== Provided information
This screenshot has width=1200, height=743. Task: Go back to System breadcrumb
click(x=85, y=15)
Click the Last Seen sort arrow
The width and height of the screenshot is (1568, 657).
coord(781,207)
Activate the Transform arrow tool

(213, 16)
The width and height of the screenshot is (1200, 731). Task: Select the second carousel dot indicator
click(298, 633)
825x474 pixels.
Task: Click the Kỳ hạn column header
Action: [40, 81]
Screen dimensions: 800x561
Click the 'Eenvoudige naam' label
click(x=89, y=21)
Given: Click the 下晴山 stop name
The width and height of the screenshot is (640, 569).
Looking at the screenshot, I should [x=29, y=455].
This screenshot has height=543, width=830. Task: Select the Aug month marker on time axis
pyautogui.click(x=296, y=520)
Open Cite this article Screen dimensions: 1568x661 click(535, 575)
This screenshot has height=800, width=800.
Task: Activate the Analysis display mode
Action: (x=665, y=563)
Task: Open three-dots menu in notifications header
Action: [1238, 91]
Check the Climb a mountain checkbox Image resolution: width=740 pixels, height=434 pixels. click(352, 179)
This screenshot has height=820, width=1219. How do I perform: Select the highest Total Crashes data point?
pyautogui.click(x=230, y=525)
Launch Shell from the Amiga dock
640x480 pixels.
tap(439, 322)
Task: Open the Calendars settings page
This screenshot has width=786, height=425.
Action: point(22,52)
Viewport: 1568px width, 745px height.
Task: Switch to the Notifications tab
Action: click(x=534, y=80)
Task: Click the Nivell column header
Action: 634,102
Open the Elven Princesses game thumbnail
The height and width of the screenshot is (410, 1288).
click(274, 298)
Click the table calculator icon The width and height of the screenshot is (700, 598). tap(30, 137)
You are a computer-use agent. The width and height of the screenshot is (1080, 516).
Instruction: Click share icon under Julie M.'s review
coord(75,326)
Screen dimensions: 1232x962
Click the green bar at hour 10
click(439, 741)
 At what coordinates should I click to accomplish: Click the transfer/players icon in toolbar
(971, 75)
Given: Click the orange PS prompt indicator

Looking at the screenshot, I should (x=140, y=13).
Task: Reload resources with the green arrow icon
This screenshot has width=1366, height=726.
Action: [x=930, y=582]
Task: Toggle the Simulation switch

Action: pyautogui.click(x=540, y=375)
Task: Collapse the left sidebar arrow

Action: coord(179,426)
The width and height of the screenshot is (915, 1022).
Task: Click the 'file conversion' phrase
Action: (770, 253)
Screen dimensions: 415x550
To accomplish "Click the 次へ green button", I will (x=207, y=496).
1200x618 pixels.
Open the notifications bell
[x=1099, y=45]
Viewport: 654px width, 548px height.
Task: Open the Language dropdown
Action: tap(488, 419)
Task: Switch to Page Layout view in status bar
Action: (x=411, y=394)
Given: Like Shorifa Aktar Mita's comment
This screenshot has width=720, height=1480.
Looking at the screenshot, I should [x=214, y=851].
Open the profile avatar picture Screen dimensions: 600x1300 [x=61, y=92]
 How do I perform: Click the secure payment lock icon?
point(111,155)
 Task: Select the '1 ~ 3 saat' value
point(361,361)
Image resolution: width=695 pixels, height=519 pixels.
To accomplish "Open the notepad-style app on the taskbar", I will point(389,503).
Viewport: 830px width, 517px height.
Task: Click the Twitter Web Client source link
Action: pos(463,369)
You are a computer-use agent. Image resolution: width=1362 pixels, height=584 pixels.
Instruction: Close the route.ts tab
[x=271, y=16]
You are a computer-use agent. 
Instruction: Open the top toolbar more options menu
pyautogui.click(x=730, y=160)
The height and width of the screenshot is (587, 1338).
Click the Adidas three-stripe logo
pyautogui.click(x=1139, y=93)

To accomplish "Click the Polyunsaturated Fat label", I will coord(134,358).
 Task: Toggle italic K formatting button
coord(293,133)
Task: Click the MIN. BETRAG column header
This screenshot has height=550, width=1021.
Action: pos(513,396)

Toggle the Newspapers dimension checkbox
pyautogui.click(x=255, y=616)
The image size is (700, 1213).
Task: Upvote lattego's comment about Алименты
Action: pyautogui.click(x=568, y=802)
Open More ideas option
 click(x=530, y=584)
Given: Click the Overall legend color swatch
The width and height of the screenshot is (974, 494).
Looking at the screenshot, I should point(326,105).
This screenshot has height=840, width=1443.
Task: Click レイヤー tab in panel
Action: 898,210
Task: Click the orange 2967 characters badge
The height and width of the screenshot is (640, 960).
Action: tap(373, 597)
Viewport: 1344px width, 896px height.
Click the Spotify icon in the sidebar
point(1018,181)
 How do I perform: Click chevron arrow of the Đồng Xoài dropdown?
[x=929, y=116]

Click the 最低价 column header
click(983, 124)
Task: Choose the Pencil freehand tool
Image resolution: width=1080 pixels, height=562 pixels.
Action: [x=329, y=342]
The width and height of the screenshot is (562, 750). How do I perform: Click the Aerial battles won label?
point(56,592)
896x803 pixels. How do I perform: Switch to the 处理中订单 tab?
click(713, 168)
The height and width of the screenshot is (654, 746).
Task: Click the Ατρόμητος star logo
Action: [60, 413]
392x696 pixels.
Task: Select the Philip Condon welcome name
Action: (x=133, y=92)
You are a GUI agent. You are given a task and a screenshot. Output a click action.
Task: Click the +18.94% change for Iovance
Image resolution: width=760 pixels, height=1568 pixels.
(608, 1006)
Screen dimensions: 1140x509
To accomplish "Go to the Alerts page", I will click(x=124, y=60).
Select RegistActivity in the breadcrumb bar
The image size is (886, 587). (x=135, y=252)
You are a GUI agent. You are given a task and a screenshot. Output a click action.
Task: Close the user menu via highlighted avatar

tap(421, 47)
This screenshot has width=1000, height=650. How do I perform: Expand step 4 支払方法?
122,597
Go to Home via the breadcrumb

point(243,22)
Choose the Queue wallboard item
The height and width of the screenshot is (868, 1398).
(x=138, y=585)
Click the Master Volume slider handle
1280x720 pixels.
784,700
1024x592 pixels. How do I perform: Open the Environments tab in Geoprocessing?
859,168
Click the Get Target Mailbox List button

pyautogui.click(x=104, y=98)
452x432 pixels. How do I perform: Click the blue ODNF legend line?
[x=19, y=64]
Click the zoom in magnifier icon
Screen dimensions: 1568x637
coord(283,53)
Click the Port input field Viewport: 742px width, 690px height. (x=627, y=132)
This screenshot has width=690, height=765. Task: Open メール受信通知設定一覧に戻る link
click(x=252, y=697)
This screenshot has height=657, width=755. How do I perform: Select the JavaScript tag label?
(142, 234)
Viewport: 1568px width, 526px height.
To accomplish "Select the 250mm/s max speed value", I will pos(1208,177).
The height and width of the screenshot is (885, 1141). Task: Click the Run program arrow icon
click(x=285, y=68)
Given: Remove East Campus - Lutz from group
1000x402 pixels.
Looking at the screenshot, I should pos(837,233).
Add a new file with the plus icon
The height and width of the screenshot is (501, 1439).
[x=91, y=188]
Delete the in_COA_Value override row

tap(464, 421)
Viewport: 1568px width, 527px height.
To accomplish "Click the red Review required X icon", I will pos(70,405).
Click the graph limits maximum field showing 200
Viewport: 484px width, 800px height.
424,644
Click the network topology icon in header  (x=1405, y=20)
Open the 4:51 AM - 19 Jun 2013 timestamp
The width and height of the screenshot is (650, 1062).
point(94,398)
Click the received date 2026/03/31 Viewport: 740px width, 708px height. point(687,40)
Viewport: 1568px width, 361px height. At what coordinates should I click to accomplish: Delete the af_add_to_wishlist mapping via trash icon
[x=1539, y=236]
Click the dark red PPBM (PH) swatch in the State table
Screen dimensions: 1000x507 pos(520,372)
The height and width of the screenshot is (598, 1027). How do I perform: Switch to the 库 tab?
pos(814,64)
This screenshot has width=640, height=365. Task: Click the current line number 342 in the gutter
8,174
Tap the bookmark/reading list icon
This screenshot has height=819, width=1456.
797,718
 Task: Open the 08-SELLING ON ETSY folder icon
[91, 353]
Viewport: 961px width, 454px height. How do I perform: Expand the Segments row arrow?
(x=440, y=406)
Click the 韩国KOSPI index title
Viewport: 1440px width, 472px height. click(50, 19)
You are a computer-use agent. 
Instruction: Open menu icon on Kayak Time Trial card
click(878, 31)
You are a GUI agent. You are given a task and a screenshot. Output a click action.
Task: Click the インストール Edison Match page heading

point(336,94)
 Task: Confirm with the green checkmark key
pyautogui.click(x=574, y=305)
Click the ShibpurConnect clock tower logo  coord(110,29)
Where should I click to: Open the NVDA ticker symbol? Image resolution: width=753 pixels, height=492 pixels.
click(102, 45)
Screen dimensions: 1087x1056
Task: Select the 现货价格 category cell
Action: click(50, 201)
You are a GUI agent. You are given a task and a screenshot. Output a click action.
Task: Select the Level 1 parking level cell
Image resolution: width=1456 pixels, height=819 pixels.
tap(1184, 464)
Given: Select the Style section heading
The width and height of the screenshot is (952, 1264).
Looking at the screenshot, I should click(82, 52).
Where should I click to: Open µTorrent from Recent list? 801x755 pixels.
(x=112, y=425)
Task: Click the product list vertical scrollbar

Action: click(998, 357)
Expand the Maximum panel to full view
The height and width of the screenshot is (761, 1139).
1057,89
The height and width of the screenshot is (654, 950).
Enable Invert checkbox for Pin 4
====
Instructions to follow ▸ Beginning at the line that holds "The width and height of the screenshot is (952, 1264).", copy every line through the end of the entries exactly as given, and only those lines.

Your response ▸
The width and height of the screenshot is (952, 1264).
Looking at the screenshot, I should click(82, 52).
Where should I click to: Open µTorrent from Recent list? 801x755 pixels.
(x=112, y=425)
Task: Click the product list vertical scrollbar

Action: click(998, 357)
Expand the Maximum panel to full view
The height and width of the screenshot is (761, 1139).
1057,89
The height and width of the screenshot is (654, 950).
Enable Invert checkbox for Pin 4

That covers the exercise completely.